Arriva la risposta europea ai fantasy americani fracassoni e sanguinolenti, stile Trono di Spade e ha l'approccio umanistico de Il racconto dei racconti di Matteo Garrone, film in concorso il 14 maggio a Cannes e nelle nostre sale, con oltre 400 copie. Un'uscita a pioggia che, forse, cela il timore che l'ammaliante, ma inusuale (dato il palato moderno) lavoro del regista romano, al suo primo film fantastico, possa sbattere contro il muro di gomma dell'aridità a noi contemporanea.

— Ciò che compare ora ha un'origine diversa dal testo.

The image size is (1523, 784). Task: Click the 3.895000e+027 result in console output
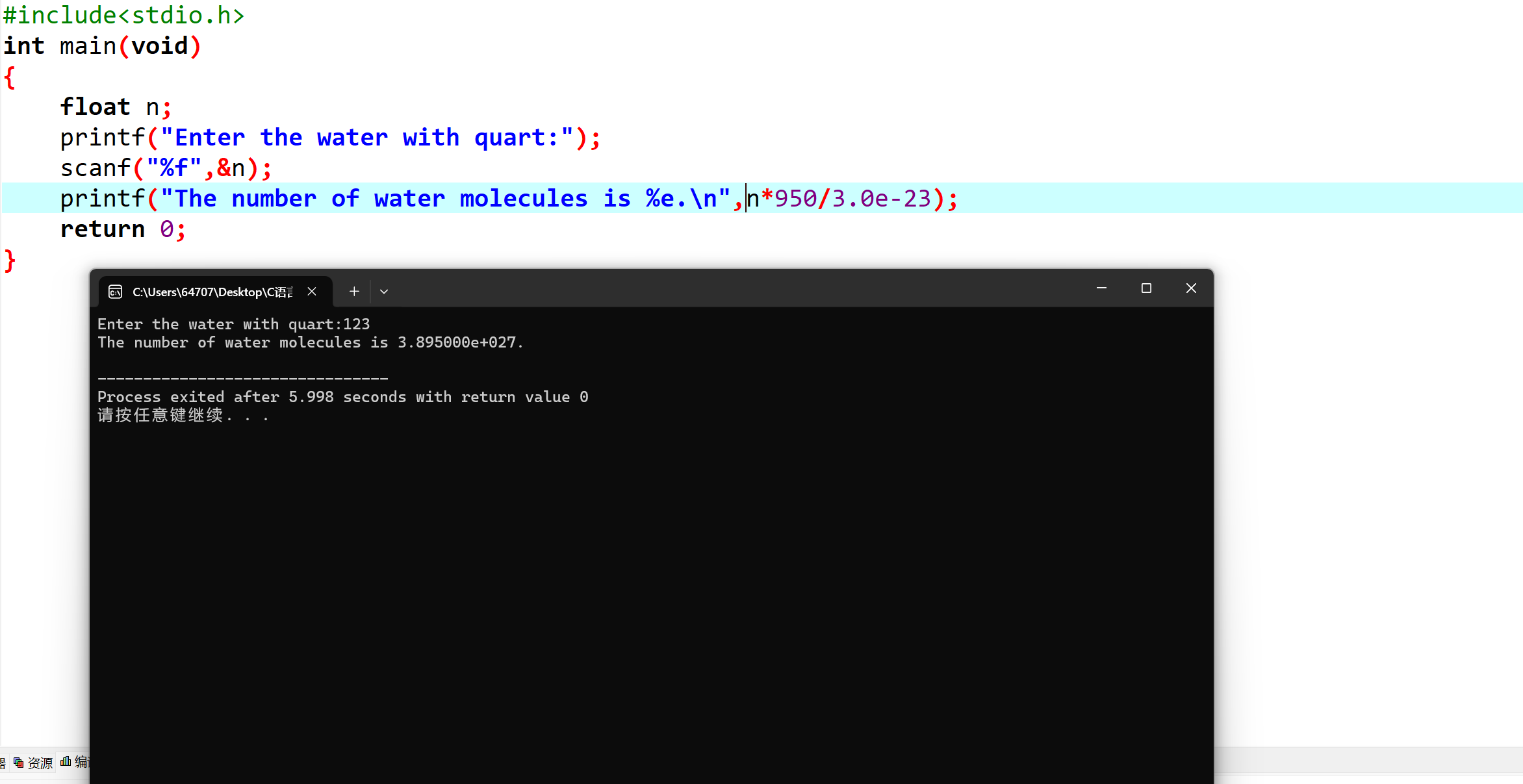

Bisogna essere fortemente predisposti all'affabulazione e avere una mente bambina per farsi trasportare in una malìa narrativa, che ha il gusto dell'horror, ma non i rutilanti effetti speciali made in Usa. Presto sapremo se l'orgia barocca di cuori pulsanti, pulci giganti, orchi e megere liberamente derivati da Lo cunto de li cunti di Giambattista Basile, autore barocco che servì da fonte primigenia ai fratelli Grimm, a Charles Perrault e Hans Christian Andersen, re della fiaba, incontrerà il favore del pubblico. «Voglio sale strapiene: ho fatto il film per il pubblico, prima ancora che per il festival, guidato dal testo di Basile, genio assoluto che ho sentito subito familiare», dice Garrone, che dedica il suo horror-fantasy al padre Nico, scrittore e critico teatrale, e al compagno di sua madre, Marco.

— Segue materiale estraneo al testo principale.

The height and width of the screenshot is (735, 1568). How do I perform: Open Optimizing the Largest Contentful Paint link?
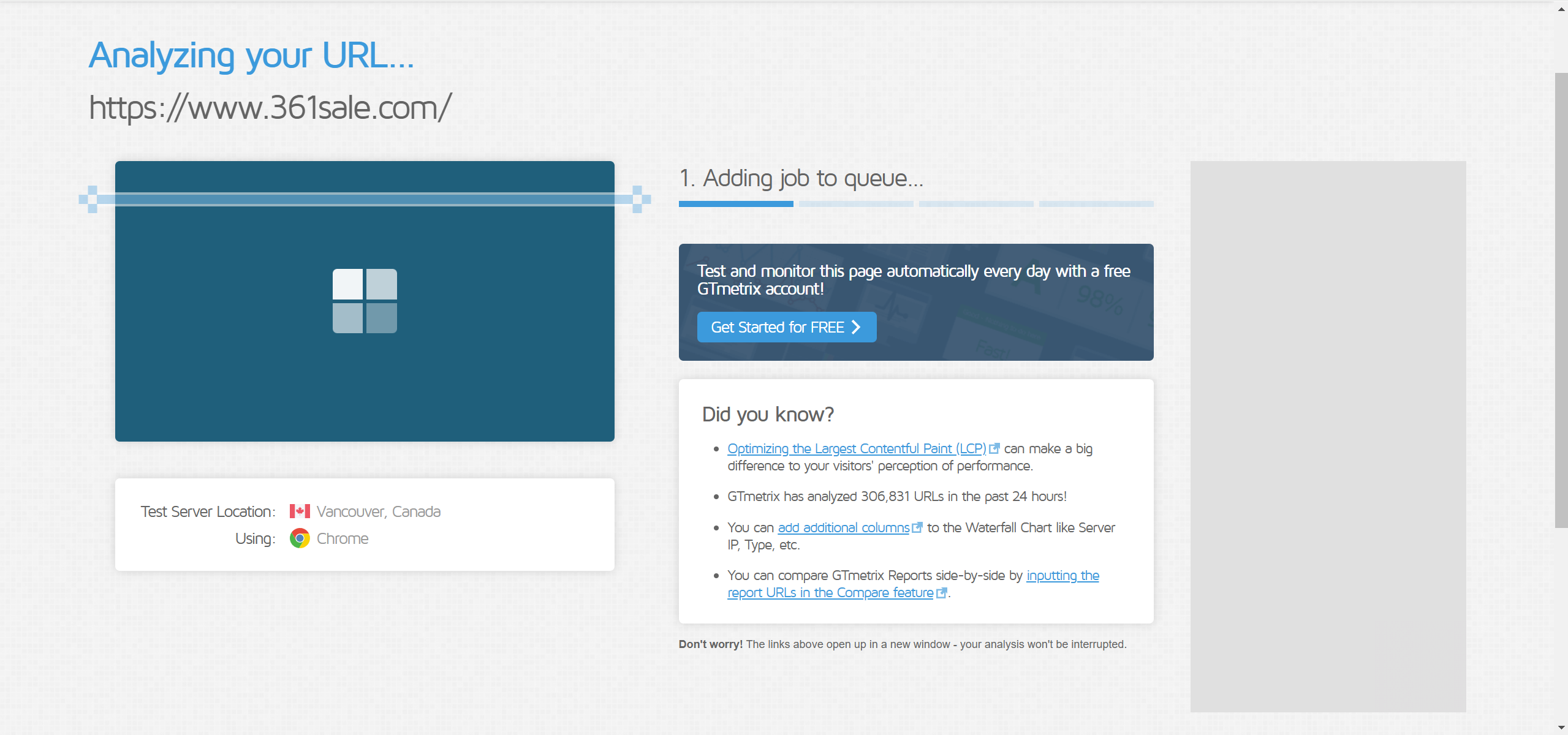coord(856,449)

Dei 50 «cunti», pubblicati da Adelphi (traduzione a cura di Ruggero Guarini) e caldeggiati, negli anni Venti, dal filosofo Benedetto Croce - che pure ne riconobbe l'ardua lettura in «antico e non facile dialetto» (il napoletano del Seicento), soltanto tre arrivano sullo schermo. «Sceglierli è stato doloroso: c'erano tanti bei racconti e comunque penso a una serie. Di sicuro, a un sequel», spiega Matteo. Il quale impiega un costoso cast di stelle globalizzate (budget: 12 milioni di euro, parte dei quali corrisposti dal Ministero dei beni culturali, Eurimages e Apulia Film Commission), dove spiccano Salma Hayek come Regina di Selvascura, triste, ancorché seppellita da perle, strascichi e diademi, ma kitsch quando divora il cuore d'un drago marino pur di restare incinta e Vincent Cassel nel ruolo semicomico del re erotomane, tratto in inganno dalla voce melodiosa d'una vecchia tintora, che possiede carnalmente, poi ripugnandola.

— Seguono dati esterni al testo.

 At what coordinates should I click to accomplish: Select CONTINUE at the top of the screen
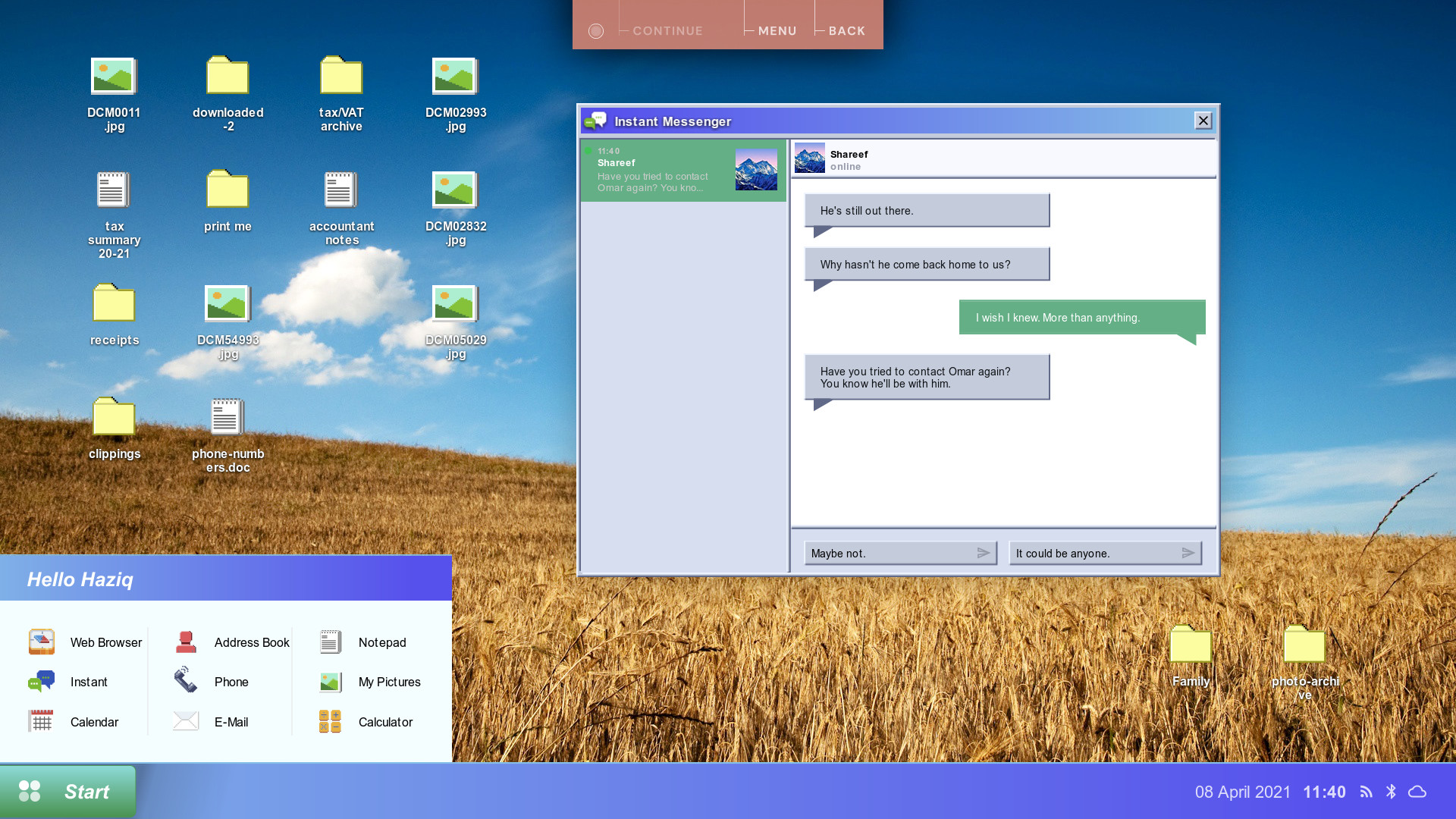pos(667,30)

«Nessuna banca italiana ha creduto nel mio progetto: per fortuna ho trovato in Francia i liquidi necessari a iniziare le riprese. I finanziatori coinvolti pagano, infatti, dopo 2-3 anni. Mi è dispiaciuto non pagare gli interessi in Italia», si rammarica Garrone, che da ex-pittore qui cita plasticamente i quadri di Goya, col loro nero assoluto e la sensualità preraffaellita di Klimt, affogandola in un mare di rosso: dal sangue alle cipolle. Si ride, anche, quando il re di Altomonte (Toby Jones) s'incapriccia d'una pulce, nutrendola fino a farla morire di obesità o quando, peregrinando tra arrotini e barbieri, la vecchia Imma cerca chi la scortichi, per ringiovanirsi. Difficile non pensare alla mania del lifting e alla modernità di Basile.